OBJECTIVE: Pulmonary arterial hypertension (PAH) is a severe complication of connective tissue diseases (CTDs). This study aimed to investigate the clinical and hemodynamic characteristics and survival of anti-U1 RNP-positive patients with CTD-associated PAH, with a focus on systemic sclerosis (SSc)-associated PAH. METHODS: We implemented a prospective database that included patients with CTD-associated PAH for whom there were clinical, autoantibody, and mortality data. We compared clinical and hemodynamic characteristics to anti-U1 RNP antibody status. We then assessed whether anti-U1 RNP antibodies could be a prognostic factor in CTD-associated PAH with a focus on SSc-associated PAH. RESULTS: We studied a total of 342 patients with CTD-associated PAH, of whom 36 (11%) were anti-U1 RNP antibody positive.
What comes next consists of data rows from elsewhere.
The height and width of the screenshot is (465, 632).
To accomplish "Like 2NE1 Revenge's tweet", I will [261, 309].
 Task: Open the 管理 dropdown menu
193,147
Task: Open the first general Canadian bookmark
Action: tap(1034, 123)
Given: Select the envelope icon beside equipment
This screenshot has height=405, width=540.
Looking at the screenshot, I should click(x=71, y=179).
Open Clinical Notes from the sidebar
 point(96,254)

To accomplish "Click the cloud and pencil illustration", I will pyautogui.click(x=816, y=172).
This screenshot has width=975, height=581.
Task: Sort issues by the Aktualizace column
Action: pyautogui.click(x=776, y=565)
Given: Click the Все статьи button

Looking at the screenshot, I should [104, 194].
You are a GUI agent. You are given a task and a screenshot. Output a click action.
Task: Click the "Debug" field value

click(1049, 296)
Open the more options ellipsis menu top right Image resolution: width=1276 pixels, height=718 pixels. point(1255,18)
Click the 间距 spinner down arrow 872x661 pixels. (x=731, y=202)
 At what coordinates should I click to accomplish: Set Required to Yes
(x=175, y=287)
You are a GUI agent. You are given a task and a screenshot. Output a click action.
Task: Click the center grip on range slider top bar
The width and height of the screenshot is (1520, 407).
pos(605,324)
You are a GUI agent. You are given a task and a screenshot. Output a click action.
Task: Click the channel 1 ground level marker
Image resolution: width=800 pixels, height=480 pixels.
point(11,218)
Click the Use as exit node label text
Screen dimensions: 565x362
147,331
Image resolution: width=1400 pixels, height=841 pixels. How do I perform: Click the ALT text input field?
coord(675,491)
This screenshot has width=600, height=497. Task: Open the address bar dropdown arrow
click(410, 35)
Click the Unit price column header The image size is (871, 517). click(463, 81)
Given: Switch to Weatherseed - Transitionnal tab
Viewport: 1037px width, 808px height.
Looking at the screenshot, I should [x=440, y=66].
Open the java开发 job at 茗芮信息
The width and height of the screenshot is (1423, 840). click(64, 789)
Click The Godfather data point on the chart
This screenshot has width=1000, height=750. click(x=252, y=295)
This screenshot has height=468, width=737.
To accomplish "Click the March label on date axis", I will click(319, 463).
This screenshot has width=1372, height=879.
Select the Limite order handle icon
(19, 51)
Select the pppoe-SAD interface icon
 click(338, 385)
Anti-U1 RNP-positive patients were younger and less functionally impaired than were anti-U1 RNP-negative patients in CTD- and SSc-associated PAH. Hemodynamic parameters were similar in anti-U1 RNP-positive and anti-U1 RNP-negative patients. In CTD-associated PAH, anti-U1 RNP positivity was associated with decreased mortality in univariable analysis (hazard ratio 0.34 [95% confidence interval 0.18-0.65], P < 0.001). In multivariable analysis, anti-U1 RNP positivity was also associated with decreased mortality (hazard ratio 0.44 [95% confidence interval 0.20-0.97], P = 0.043) independently of age, sex, functional parameters, lung involvement, and hemodynamic parameters. Results were similar in SSc-associated PAH, although the association between anti-U1 RNP positivity and survival did not reach significance in univariable (hazard ratio 0.47 [95% confidence interval 0.22-1.02], P = 0.055) and multivariable (hazard ratio 0.47 [95% confidence interval 0.20-1.11], P = 0.085) analyses. CONCLUSION: Anti-U1 RNP positivity was associated with distinct clinical characteristics and survival in CTD- and SSc-associated PAH. While hemodynamic parameters were similar in anti-U1 RNP-positive and anti-U1 RNP-negative patients, our results suggest that anti-U1 RNP positivity could be a factor protecting against mortality in CTD- and SSc-associated PAH.

Type: Article
Title: Characteristics and Survival of Anti-U1 RNP Antibody-Positive Patients With Connective Tissue Disease-Associated Pulmonary Arterial Hypertension
Location: United States
Open access status: An open access version is available from UCL Discovery
DOI: 10.1002/art.39432
Publisher version: http://dx.doi.org/10.1002/art.39432
Language: English
Additional information: Copyright © 2016, American College of Rheumatology. This is the pre-peer reviewed version of the following article: [Sobanski, V. et al (2016), Characteristics and Survival of Anti–U1 RNP Antibody–Positive Patients With Connective Tissue Disease–Associated Pulmonary Arterial Hypertension. Arthritis & Rheumatology, 68: 484–493. doi: 10.1002/art.39432], which has been published in final form at http://dx.doi.org/10.1002/art.39432. This article may be used for non-commercial purposes in accordance with Wiley Terms and Conditions for Self-Archiving.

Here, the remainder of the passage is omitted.